# WHAT THIS TASK INVOLVES
Locate "You are a computer-use agent. 800x800 pixels." in the records below, then copy its line and every following line exactly, without the pictures.

── DATASET

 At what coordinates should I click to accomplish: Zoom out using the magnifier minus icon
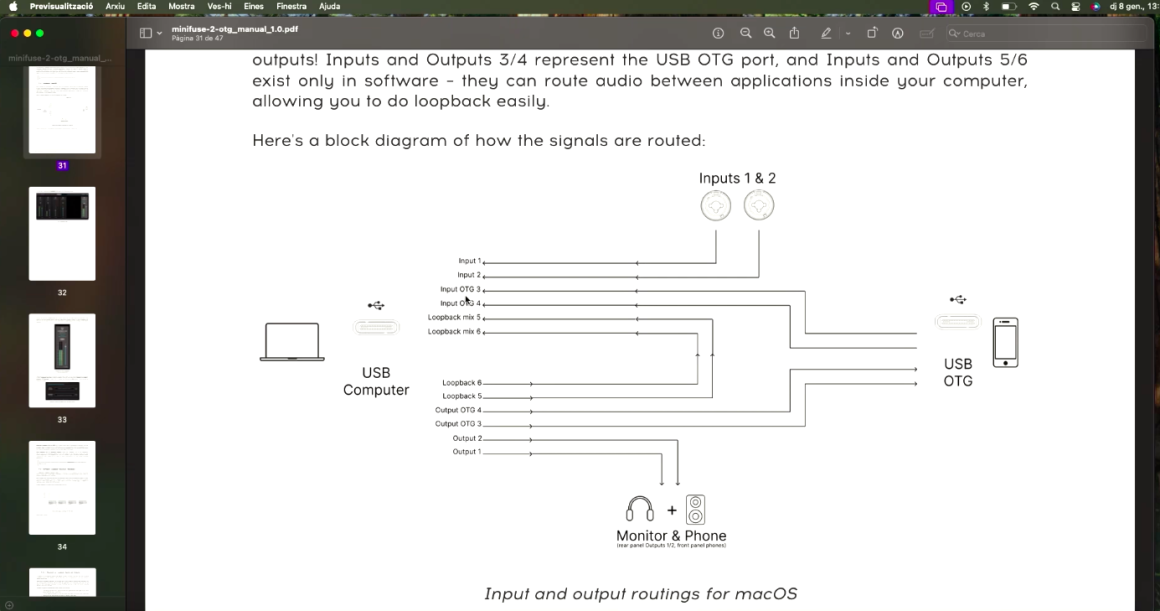point(746,32)
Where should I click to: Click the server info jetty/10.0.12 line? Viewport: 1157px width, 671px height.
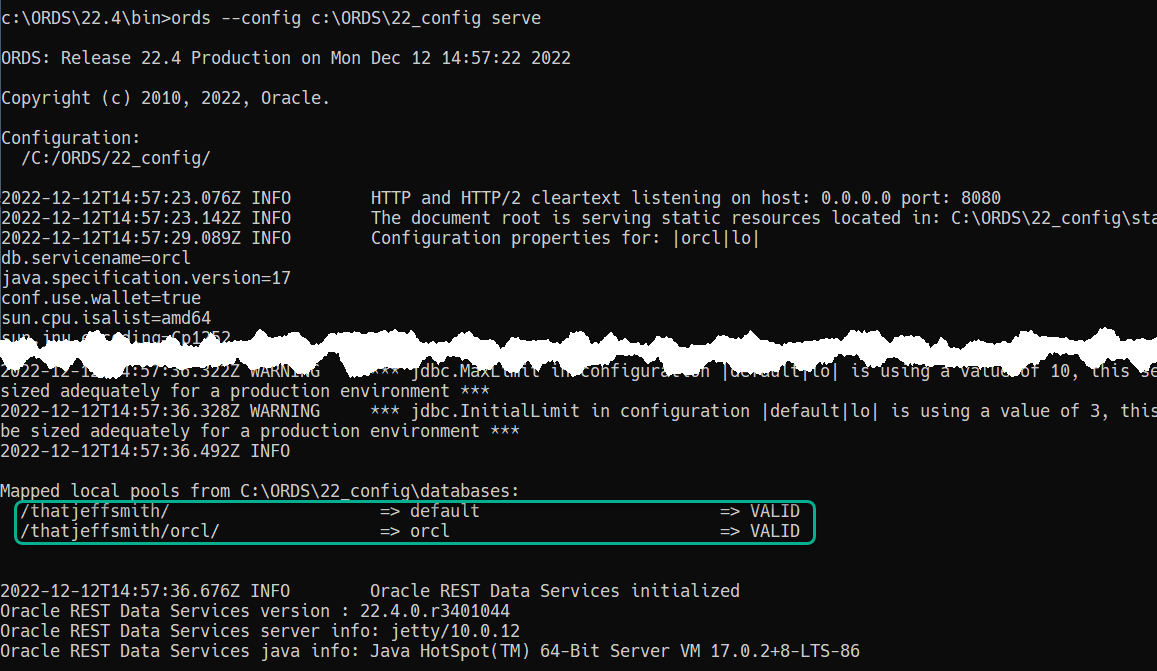[260, 630]
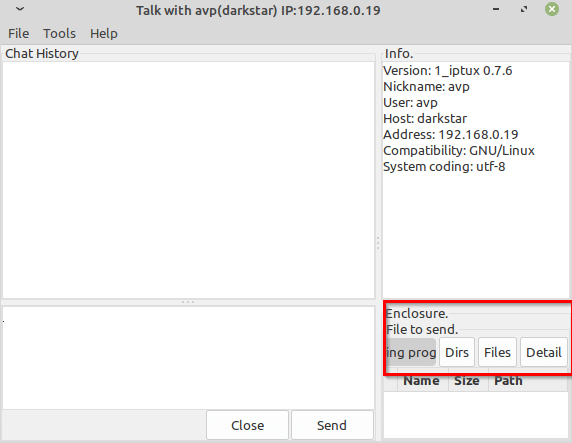Click the Files button in Enclosure

click(497, 352)
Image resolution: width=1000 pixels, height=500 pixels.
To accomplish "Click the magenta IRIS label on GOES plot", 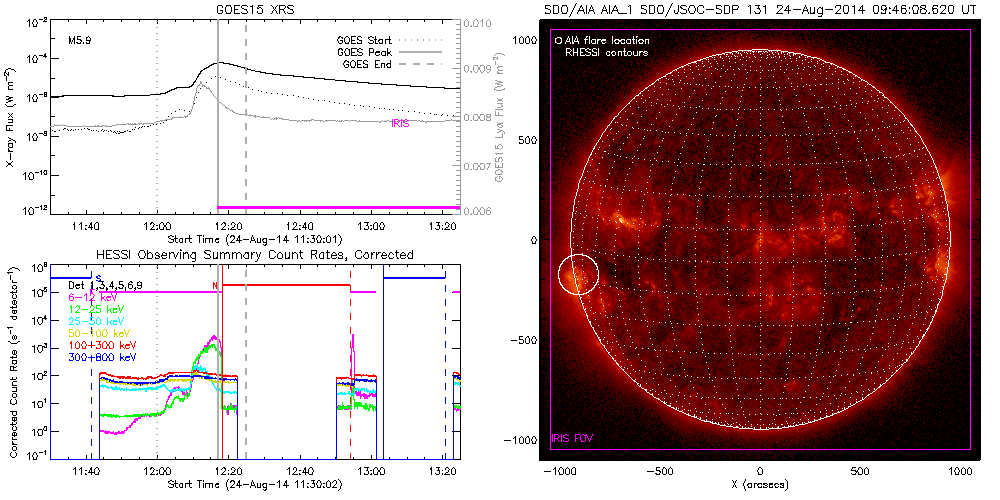I will 400,123.
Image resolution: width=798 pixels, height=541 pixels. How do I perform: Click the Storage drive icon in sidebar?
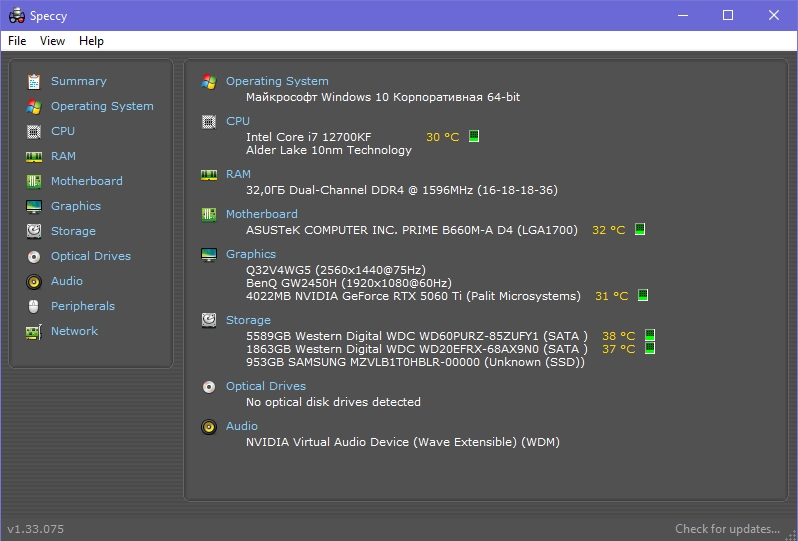(x=34, y=231)
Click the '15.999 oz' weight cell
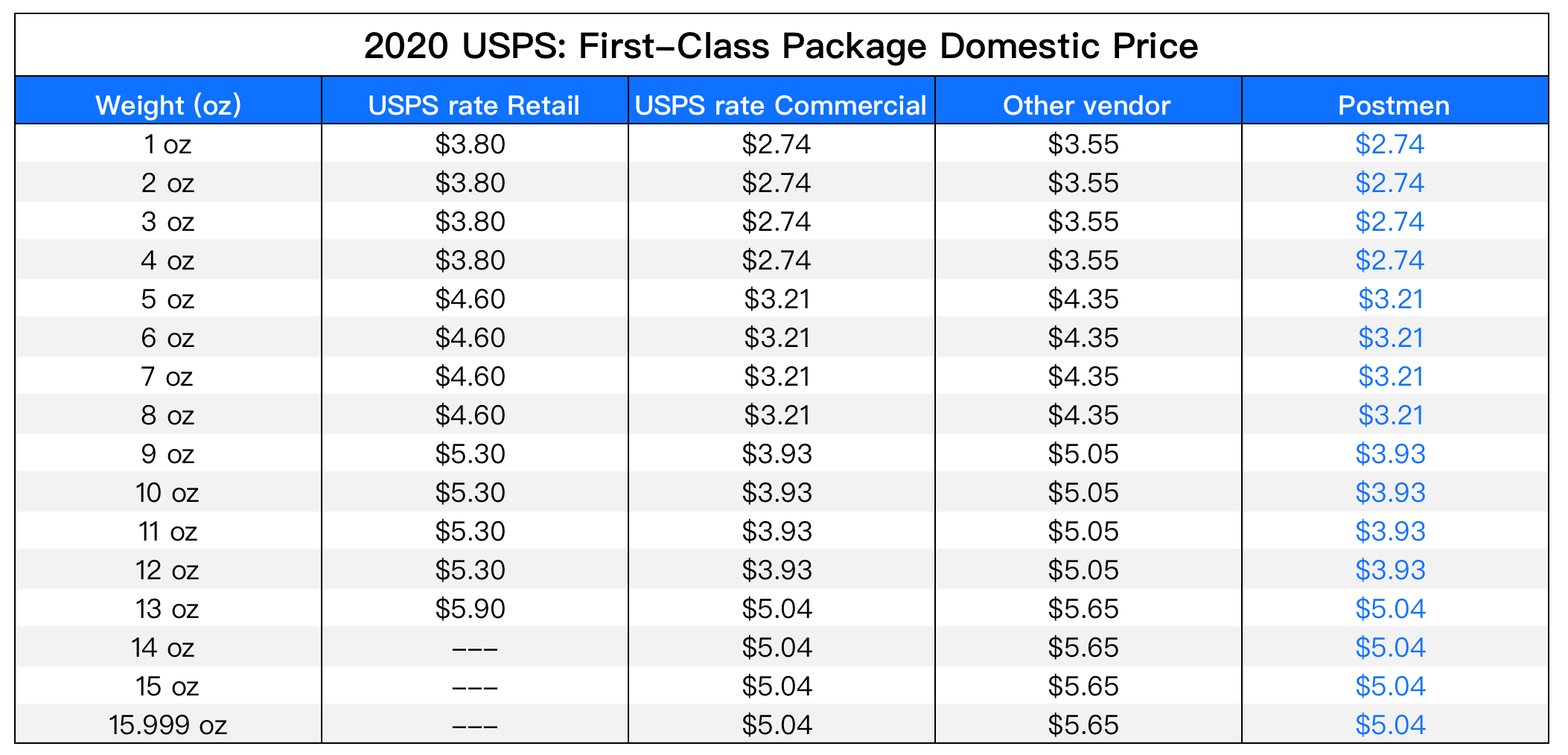Image resolution: width=1568 pixels, height=755 pixels. (x=168, y=724)
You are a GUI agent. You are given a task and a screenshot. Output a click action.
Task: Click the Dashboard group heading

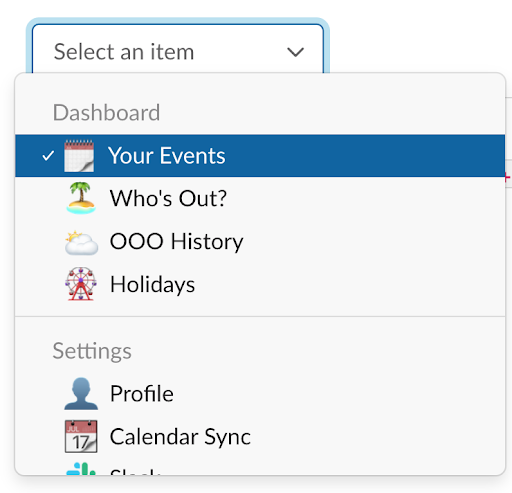tap(106, 112)
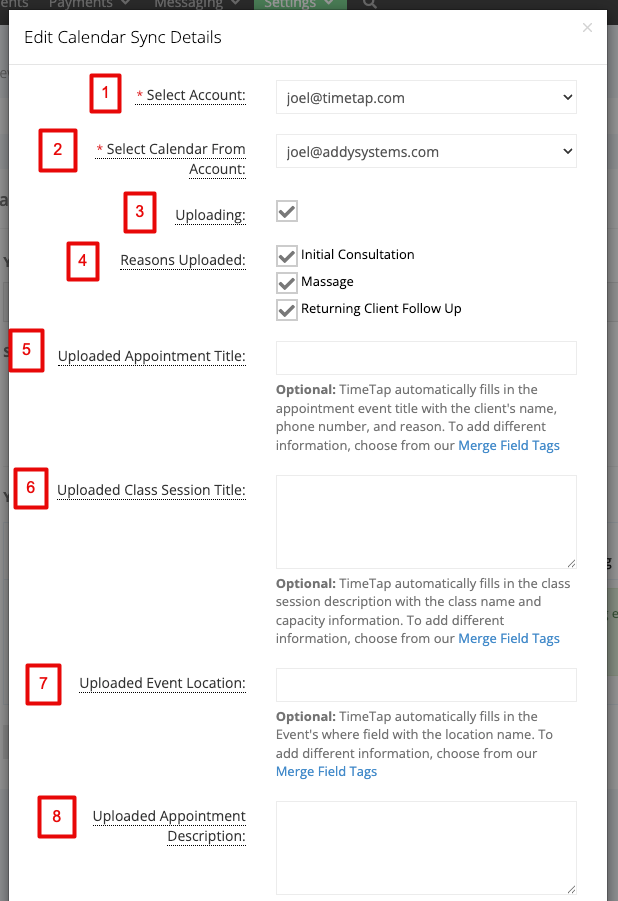This screenshot has height=901, width=618.
Task: Toggle the Uploading checkbox
Action: coord(287,211)
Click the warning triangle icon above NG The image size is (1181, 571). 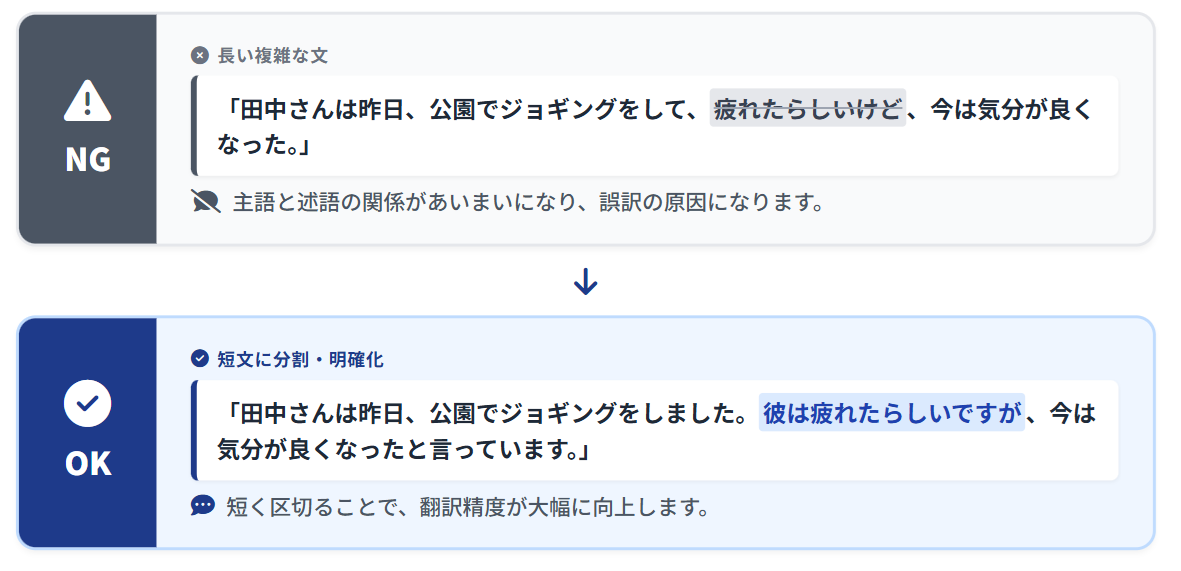(x=87, y=101)
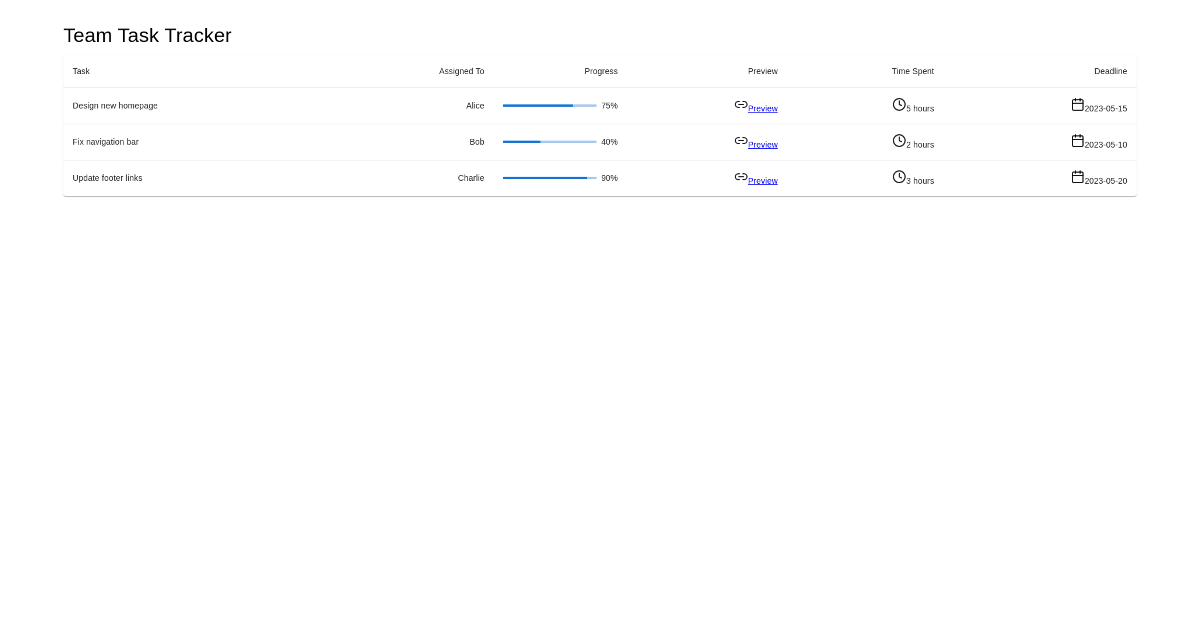Viewport: 1200px width, 630px height.
Task: Open the Preview for Fix navigation bar
Action: coord(762,144)
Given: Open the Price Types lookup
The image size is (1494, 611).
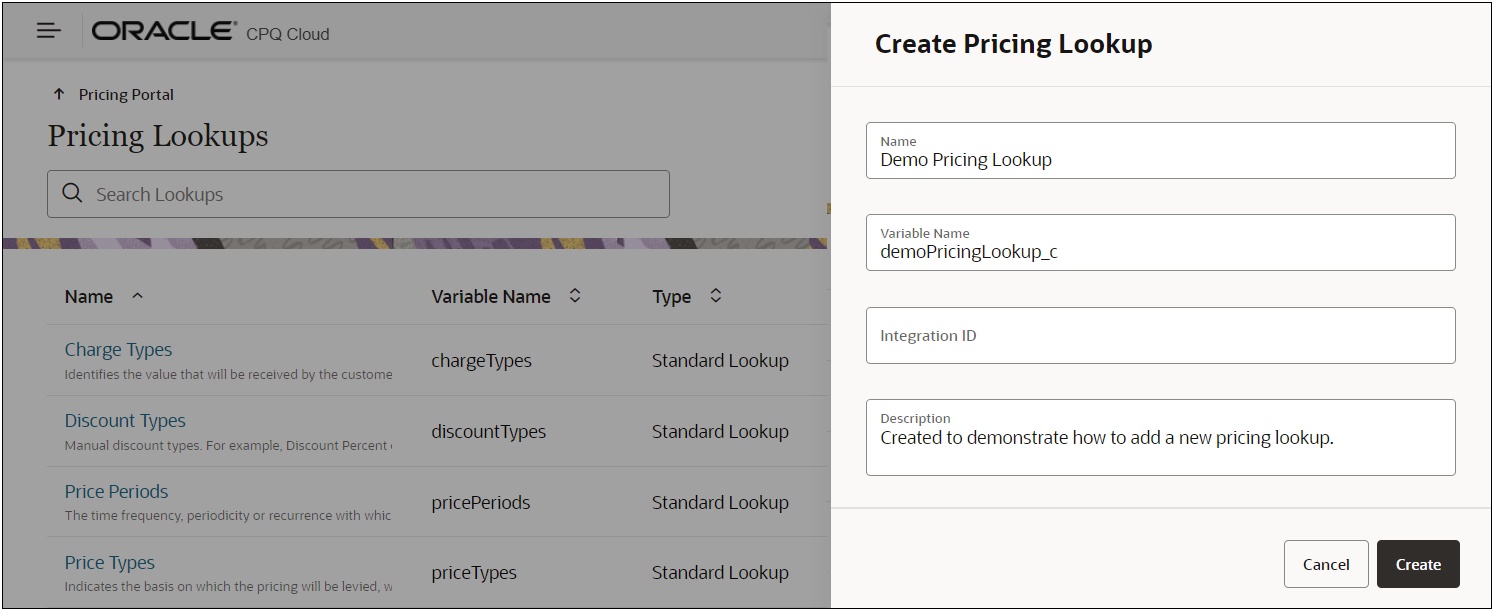Looking at the screenshot, I should 110,563.
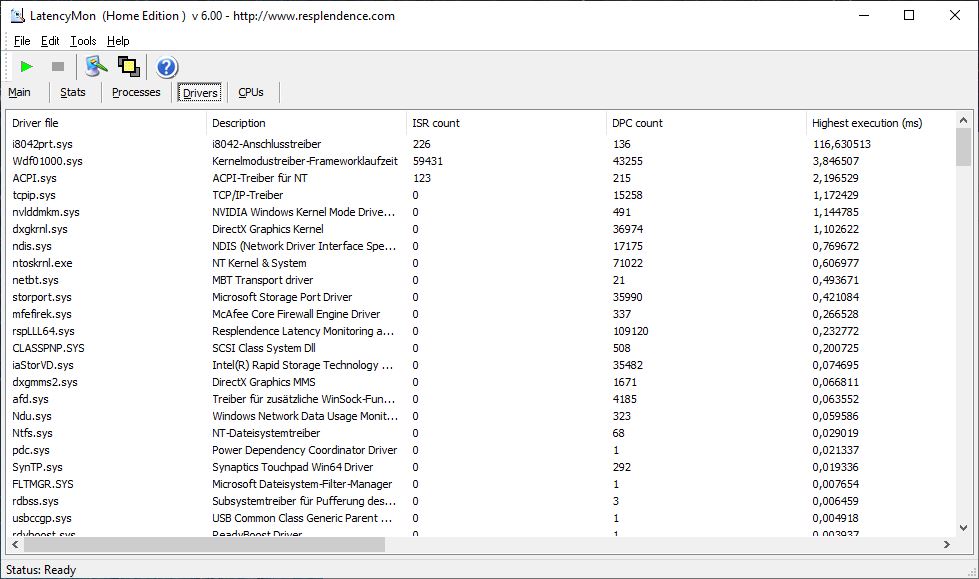Screen dimensions: 979x579
Task: Select the Wdf01000.sys driver row
Action: click(47, 161)
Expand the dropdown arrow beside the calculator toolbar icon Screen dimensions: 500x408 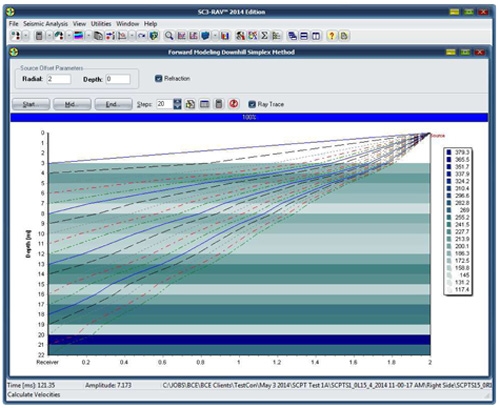[x=49, y=36]
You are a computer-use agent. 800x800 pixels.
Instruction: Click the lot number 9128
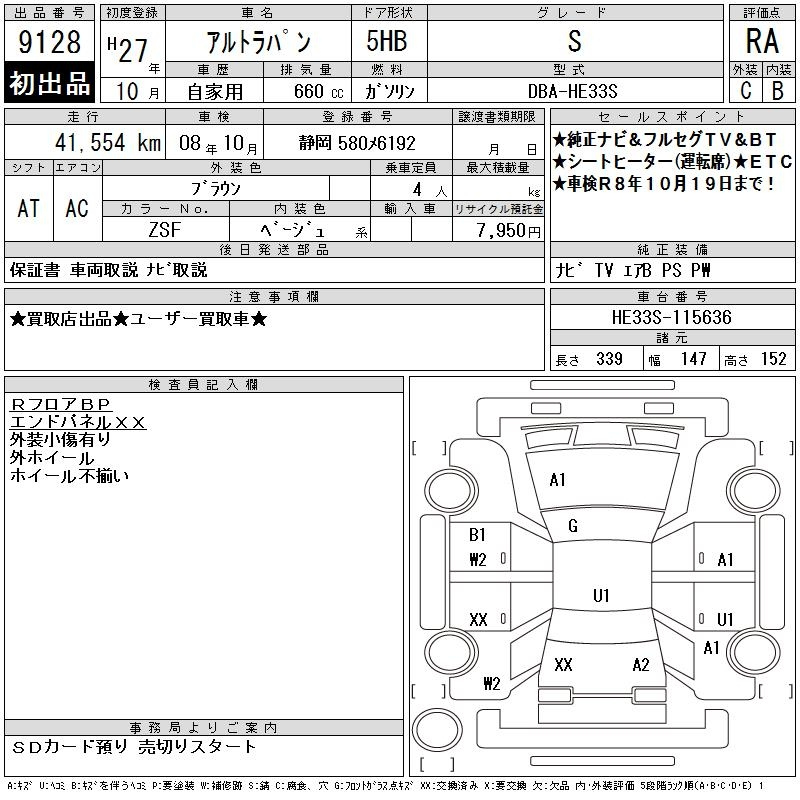tap(50, 43)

────

# RESULT
You are a computer-use agent. 800x800 pixels.
Instruction: Click the lot number 9128
tap(50, 43)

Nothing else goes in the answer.